Given data:
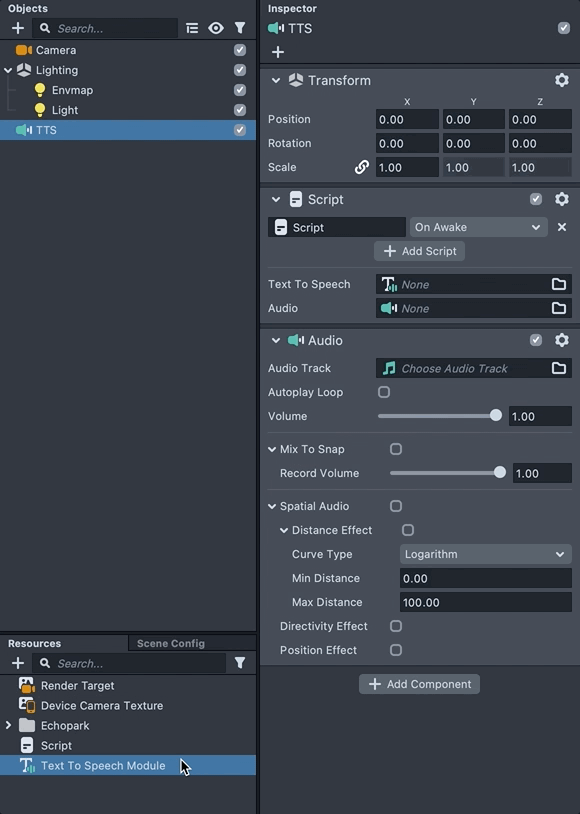Enable the Spatial Audio checkbox
Image resolution: width=580 pixels, height=814 pixels.
[396, 506]
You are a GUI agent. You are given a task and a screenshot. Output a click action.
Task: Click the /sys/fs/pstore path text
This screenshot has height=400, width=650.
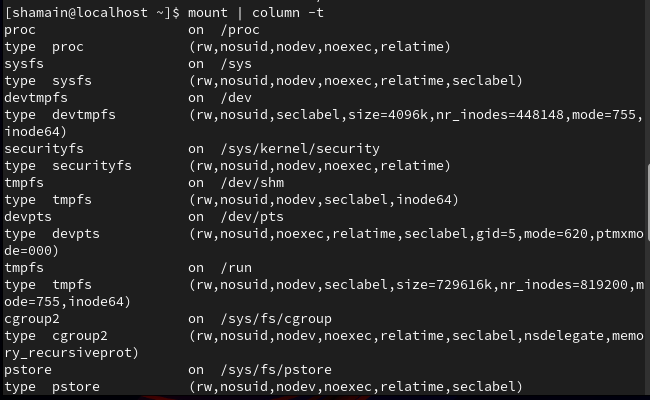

Task instructions: Reproduce exactly and only the lines from the one with "You are a GUI" through the final line of the records above, inclusive. Pictures must be left out.

Solved exercise:
You are a GUI agent. You are given a task and a screenshot. Output a click action.
Task: Click the /sys/fs/pstore path text
This screenshot has height=400, width=650.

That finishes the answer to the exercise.